Author Topic: Find The Closet Matching String  (Read 1207 times)

My point is that you don't need several returns

Edit: I just took a better look at your code. Why also are you setting three variables to %file.readLine();?
One variable for each line.

Oh, I see what you were trying to do.
You should instead try putting a name then a space and then the ID. getWord would be used to get the ID value.

Oh, I see what you were trying to do.
You should instead try putting a name then a space and then the ID. getWord would be used to get the ID value.
But I don't want to do that.

The point is the code I posted does not work.

you don't need a while loop if you know how many times you are going to loop, unless you didn't know what you were doing when you added a delete and return at the end of the while loop.  The thing will stop looping if it hits a return, of course.


I'm not really understanding the if statement you have.  You also have no way of comparing lines to eachother when more than one possible match is found.

I'm not familiar with the strstr() function, so I am going to write this with an imaginary function strcom() which will return a float between 0 and 1 depending on how similar the strings are.  It will return a 1 with a perfect match.


Code: [Select]
function getID(%name)
{
%file = new FileObject();
%file.openForRead("config/Client/ChatBot/BL_IDs.txt");
%bestid = "-1";

while(!%file.isEOF())
{
%badName = %file.readLine();
%ID = %file.readLine();
%blank = %file.readLine();

%match = strcom(%badname, %name);

if(%match > %bestmatch)
{
%bestmatch = %match;
%bestid = %id;

if(%bestmatch == 1)
break;
}
}

%file.close();
%file.delete();

return %bestid;
}

you don't need a while loop if you know how many times you are going to loop, unless you didn't know what you were doing when you added a delete and return at the end of the while loop.  The thing will stop looping if it hits a return, of course.


I'm not really understanding the if statement you have.  You also have no way of comparing lines to eachother when more than one possible match is found.

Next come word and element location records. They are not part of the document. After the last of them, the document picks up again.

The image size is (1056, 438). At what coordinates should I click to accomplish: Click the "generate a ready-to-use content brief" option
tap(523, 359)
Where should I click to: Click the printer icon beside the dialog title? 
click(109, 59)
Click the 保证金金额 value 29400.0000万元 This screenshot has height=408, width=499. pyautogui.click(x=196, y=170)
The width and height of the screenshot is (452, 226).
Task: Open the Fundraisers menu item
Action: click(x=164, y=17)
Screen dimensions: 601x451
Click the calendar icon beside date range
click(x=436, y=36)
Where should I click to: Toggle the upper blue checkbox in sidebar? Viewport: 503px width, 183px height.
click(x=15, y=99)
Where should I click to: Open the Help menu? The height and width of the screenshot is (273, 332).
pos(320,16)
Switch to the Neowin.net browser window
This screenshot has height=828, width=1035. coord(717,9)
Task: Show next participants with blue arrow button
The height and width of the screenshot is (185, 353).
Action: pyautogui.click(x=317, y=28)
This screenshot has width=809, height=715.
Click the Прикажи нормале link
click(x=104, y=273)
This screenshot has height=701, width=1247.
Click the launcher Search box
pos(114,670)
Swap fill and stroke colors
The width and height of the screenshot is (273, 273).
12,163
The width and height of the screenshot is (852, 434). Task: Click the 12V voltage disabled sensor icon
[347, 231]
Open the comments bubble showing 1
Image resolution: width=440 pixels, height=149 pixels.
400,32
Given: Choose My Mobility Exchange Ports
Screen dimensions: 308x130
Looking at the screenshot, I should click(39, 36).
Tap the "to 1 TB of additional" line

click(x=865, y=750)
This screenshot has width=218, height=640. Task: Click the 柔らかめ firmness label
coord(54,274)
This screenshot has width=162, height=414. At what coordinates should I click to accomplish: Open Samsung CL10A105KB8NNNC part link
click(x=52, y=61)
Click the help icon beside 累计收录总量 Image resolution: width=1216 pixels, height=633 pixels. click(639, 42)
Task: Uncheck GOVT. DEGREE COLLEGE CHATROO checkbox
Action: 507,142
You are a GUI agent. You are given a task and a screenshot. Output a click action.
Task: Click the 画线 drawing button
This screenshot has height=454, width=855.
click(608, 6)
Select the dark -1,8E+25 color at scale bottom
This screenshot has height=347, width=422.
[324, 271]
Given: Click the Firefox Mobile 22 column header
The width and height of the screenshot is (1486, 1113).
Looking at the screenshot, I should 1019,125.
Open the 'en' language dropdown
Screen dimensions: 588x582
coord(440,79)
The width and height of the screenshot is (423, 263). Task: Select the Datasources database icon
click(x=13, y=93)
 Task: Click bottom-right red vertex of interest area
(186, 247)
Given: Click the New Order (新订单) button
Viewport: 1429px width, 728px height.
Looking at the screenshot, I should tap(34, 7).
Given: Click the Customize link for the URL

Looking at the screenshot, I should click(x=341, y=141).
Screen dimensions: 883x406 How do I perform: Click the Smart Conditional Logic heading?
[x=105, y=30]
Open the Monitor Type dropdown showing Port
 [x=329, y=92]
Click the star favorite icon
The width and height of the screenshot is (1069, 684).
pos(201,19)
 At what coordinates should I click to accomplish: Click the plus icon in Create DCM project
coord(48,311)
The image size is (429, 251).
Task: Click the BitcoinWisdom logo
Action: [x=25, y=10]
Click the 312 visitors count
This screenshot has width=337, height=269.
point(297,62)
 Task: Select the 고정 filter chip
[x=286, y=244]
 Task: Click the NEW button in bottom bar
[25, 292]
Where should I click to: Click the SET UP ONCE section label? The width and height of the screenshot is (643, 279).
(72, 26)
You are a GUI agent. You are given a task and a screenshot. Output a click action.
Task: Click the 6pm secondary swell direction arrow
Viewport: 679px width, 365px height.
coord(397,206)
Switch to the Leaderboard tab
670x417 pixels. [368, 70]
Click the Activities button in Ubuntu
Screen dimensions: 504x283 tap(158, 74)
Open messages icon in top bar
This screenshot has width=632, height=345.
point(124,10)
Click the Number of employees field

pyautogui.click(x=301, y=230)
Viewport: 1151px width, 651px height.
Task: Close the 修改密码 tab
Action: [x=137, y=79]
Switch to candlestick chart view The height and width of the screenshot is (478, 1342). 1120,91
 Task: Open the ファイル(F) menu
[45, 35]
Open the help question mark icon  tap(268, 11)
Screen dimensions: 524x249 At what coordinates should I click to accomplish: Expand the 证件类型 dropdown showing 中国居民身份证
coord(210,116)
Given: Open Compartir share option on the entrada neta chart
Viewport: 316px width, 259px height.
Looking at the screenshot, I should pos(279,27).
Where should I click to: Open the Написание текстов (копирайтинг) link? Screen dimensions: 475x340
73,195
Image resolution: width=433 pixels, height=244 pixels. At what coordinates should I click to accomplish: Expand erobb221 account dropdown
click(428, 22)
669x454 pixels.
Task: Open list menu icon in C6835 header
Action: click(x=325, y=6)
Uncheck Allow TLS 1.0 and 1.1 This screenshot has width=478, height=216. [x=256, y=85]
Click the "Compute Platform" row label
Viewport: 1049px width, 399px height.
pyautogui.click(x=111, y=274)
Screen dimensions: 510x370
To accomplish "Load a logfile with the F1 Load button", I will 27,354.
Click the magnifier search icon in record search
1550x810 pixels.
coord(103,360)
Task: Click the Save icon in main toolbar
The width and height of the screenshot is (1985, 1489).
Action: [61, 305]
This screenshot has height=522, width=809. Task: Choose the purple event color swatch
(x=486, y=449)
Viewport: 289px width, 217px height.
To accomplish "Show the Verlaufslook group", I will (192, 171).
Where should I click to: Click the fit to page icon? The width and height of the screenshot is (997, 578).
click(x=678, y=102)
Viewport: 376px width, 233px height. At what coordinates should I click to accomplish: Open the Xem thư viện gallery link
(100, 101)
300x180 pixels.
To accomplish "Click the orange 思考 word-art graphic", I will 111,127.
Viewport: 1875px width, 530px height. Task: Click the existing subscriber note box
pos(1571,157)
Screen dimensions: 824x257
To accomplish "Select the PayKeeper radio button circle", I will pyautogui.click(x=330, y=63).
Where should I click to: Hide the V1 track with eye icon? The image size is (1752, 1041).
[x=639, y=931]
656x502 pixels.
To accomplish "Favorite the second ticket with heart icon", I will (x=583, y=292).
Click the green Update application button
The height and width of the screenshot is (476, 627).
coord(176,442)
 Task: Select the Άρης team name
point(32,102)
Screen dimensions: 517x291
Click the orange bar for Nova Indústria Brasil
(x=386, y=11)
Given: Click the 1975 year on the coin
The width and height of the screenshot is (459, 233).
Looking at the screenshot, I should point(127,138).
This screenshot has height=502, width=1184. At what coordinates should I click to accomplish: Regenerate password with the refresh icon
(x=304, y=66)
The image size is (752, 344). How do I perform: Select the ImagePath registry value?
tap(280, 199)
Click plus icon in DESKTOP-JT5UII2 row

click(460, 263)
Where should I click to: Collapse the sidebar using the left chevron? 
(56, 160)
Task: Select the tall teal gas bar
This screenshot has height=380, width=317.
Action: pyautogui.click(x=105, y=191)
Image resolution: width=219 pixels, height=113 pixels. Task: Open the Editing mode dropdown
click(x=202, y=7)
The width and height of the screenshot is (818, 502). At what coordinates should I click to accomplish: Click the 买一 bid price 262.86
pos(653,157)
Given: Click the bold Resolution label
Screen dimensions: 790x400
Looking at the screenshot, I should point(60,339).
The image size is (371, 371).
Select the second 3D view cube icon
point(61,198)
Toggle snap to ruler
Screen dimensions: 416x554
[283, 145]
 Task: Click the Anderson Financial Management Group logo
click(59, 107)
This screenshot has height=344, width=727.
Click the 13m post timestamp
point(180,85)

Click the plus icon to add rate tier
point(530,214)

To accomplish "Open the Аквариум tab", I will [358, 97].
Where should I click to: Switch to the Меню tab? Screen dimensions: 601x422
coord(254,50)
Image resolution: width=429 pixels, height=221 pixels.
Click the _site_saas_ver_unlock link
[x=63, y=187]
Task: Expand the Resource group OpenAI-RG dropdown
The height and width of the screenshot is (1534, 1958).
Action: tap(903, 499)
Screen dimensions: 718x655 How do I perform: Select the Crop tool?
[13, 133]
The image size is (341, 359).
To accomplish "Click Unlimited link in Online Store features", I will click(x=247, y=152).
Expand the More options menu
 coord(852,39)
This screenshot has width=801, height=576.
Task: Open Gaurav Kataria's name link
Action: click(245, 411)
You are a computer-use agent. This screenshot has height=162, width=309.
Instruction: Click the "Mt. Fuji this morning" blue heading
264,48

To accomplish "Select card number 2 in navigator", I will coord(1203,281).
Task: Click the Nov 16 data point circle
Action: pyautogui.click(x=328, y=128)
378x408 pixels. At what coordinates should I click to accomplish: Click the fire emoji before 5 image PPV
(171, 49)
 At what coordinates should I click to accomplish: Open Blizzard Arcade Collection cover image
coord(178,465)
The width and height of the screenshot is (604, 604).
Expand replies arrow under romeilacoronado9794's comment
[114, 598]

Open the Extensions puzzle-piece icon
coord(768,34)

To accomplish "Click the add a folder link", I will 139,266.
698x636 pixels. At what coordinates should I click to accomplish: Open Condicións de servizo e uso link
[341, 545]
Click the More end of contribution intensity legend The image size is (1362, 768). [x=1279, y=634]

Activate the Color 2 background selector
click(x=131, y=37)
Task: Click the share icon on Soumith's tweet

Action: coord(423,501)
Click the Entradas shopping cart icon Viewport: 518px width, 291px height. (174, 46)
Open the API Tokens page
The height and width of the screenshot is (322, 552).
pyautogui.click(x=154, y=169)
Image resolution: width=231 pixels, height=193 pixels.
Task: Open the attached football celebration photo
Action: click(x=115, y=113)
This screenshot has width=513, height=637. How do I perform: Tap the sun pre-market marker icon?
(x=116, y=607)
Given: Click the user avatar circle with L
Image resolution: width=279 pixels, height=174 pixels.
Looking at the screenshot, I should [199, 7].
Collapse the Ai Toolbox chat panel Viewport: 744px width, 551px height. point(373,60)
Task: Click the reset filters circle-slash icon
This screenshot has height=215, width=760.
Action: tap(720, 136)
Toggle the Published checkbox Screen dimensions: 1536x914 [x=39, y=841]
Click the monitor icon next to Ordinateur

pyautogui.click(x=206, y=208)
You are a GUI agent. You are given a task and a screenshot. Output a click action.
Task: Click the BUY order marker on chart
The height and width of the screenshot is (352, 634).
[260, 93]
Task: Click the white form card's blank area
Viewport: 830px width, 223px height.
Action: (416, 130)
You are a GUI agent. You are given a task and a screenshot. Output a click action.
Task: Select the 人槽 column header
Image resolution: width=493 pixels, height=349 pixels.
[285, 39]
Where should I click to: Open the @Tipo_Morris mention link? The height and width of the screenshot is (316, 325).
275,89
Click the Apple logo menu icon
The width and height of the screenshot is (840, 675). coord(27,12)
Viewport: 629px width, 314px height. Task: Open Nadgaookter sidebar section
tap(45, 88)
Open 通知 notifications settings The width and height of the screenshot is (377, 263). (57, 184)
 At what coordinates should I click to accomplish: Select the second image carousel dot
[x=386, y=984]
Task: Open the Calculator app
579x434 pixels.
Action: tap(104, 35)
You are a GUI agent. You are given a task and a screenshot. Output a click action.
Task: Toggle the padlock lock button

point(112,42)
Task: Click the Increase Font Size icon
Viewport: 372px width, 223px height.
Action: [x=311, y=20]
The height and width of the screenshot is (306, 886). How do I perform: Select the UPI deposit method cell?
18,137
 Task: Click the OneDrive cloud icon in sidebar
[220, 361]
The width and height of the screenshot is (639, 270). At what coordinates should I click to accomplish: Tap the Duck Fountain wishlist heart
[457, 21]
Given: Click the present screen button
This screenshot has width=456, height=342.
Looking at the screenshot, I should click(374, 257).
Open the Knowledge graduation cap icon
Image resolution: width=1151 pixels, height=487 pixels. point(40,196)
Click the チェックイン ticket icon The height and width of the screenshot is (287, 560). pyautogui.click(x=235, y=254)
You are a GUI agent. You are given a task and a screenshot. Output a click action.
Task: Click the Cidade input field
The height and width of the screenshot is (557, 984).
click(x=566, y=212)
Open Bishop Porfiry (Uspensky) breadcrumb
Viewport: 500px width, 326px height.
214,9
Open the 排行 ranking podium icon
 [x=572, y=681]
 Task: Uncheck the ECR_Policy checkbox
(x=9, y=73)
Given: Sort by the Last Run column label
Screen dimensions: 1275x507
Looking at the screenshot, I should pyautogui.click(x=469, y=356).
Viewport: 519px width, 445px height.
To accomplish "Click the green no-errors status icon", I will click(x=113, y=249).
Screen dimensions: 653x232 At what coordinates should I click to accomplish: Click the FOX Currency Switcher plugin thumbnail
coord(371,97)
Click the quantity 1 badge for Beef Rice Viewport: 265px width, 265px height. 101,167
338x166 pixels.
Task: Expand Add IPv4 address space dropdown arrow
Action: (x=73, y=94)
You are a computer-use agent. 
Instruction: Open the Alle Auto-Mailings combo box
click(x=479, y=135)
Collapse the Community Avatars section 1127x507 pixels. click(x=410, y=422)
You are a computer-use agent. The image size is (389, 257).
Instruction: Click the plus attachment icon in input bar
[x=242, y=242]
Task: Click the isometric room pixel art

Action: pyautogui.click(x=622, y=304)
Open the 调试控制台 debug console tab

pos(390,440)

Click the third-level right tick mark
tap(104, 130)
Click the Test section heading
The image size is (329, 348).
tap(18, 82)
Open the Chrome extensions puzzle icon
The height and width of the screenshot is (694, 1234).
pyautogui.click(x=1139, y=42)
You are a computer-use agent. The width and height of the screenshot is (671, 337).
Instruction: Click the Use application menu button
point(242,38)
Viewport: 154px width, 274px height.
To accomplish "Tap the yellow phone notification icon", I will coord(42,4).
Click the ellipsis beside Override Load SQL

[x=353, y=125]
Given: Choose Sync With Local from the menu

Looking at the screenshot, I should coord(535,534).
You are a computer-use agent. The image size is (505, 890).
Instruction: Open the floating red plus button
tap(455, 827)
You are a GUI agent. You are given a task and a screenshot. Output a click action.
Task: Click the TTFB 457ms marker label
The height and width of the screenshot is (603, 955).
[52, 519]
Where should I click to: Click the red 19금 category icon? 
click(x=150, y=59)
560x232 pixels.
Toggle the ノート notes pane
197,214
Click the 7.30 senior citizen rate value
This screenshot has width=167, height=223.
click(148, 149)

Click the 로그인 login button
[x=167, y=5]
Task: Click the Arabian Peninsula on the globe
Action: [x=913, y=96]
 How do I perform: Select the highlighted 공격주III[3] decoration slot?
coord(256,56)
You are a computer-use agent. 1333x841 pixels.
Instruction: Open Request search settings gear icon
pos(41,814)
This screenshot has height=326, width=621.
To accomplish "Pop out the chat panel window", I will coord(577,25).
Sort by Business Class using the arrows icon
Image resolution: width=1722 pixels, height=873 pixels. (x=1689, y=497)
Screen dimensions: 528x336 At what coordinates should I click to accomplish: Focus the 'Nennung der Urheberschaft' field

I'm not familiar with the strstr() function, so I am going to write this with an imaginary function strcom() which will return a float between 0 and 1 depending on how similar the strings are.  It will return a 1 with a perfect match.


Code: [Select]
function getID(%name)
{
%file = new FileObject();
%file.openForRead("config/Client/ChatBot/BL_IDs.txt");
%bestid = "-1";

while(!%file.isEOF())
{
%badName = %file.readLine();
%ID = %file.readLine();
%blank = %file.readLine();

%match = strcom(%badname, %name);

if(%match > %bestmatch)
{
%bestmatch = %match;
%bestid = %id;

if(%bestmatch == 1)
break;
}
}

%file.close();
%file.delete();

return %bestid;
}
That's not too useful because as it is strCom() does not exist.

That's not too useful because as it is strCom() does not exist.

I basically handed you the entire everything except that, because there wasn't much you were doing right.  I am assuming strstr was the comparison function you could maybe figure out how to adapt to that code, because I have never used it before.

Ok looking at strstr, it doesn't seem very useful at all.  I might write you up some version of the strcom() thing if I have time.

Edit: this might work

function strcom(%sa, %sb)
{
   if(%sa $= %sb)
      return 1;
   if(%sa $= "" || %sb $= "")
      return 0;
   if(strlen(%sb) > strlen(%sa))
   {
      %temp = %sa;
      %sa = %sb;
      %sb = %temp;
   }
   if(strpos(%sa, %sb) > -1)
   {
      %leftovers = strlen(%sa) - strlen(%sb);
      %acc = 1 - strlen(%sa)/%leftovers;
      return %acc;
   }
   return 0;
}
« Last Edit: March 21, 2012, 10:39:27 PM by Nexus »

Goddamn it jes we aren't going to spoon feed you the answer here. Use a bit of logic, I got a version to work in a matter of minutes. I've already told you why the way you are trying to do is flawed

Edit: @Nexus the strStr if statement will grab the first match it finds, yes. This is potentially a problem, absolutely. Jes can write his own string comparison function (like you said) if he needs this function to work better than just grabbing the first match.
« Last Edit: March 21, 2012, 10:11:22 PM by Treynolds416 »

Check how many charachters in a row from the second string match the charachters in the first string, with a larger priority on the beginning than the middle or end. Then divide that number by the total charachter count.
It's just an idea, but i'm pretty sure thats how the findclientbyname function does it.

Check how many charachters in a row from the second string match the charachters in the first string, with a larger priority on the beginning than the middle or end. Then divide that number by the total charachter count.
It's just an idea, but i'm pretty sure thats how the findclientbyname function does it.

No, findclientbyname is literally a single strpos() for each name and returns the lowest one besides -1, if it even compares to find the one with the earliest match

Also I think the strcom() I wrote up should do the trick just fine.